Replace the –e of the parent alkane with –ol and number the chain so the carbon bearing –OH gets the lowest locant: CH₃CH₂CH₂OH is propan-1-ol, CH₃CH(OH)CH₃ is propan-2-ol, and HOCH₂CH₂OH is ethane-1,2-diol (glycol).

Preparation

From alkenes. Acid-catalysed hydration adds water by Markovnikov's rule, giving the more substituted alcohol via a carbocation (so rearrangement is possible). Oxymercuration–demercuration (Hg(OAc)₂/H₂O then NaBH₄) gives the Markovnikov alcohol with no rearrangement. Hydroboration–oxidation (B₂H₆ then H₂O₂/OH^–) adds water with anti-Markovnikov regiochemistry, placing –OH on the less substituted carbon.

From carbonyl compounds. Aldehydes reduce to 1° alcohols and ketones to 2° alcohols (H₂/Ni, or NaBH₄/LiAlH₄). Carboxylic acids and esters need the stronger LiAlH₄ to give 1° alcohols.

From Grignard reagents. RMgX adds to a carbonyl and aqueous work-up gives the alcohol: methanal → 1°, other aldehydes → 2°, ketones → 3° alcohol.

Physical properties

The polar –OH group lets alcohols form intermolecular hydrogen bonds, so their boiling points are far higher than those of comparable hydrocarbons or ethers (ethanol b.p. 78°C vs dimethyl ether –24°C). Lower alcohols are miscible with water because they H-bond to it; solubility falls as the alkyl chain grows.

Chemical reactions

Acidity. The O–H bond is weakly acidic; alcohols react with active metals (Na, K) to release H₂ and form alkoxides. Acidity order is 1° > 2° > 3° (electron-releasing alkyl groups destabilise the alkoxide).
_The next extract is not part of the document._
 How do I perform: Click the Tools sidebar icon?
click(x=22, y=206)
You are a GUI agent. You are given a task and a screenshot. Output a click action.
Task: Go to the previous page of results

With HX / Lucas test. Alcohols give alkyl halides with HX; reactivity 3° > 2° > 1°. The Lucas reagent (conc. HCl + anhyd. ZnCl₂) distinguishes them: 3° gives immediate turbidity, 2° in about 5 min, 1° no turbidity at room temperature. Esterification with carboxylic acids gives esters; dehydration with conc. H₂SO₄ gives alkenes (ease 3° > 2° > 1°); oxidation converts 1° → aldehyde → acid and 2° → ketone, while 3° resists oxidation.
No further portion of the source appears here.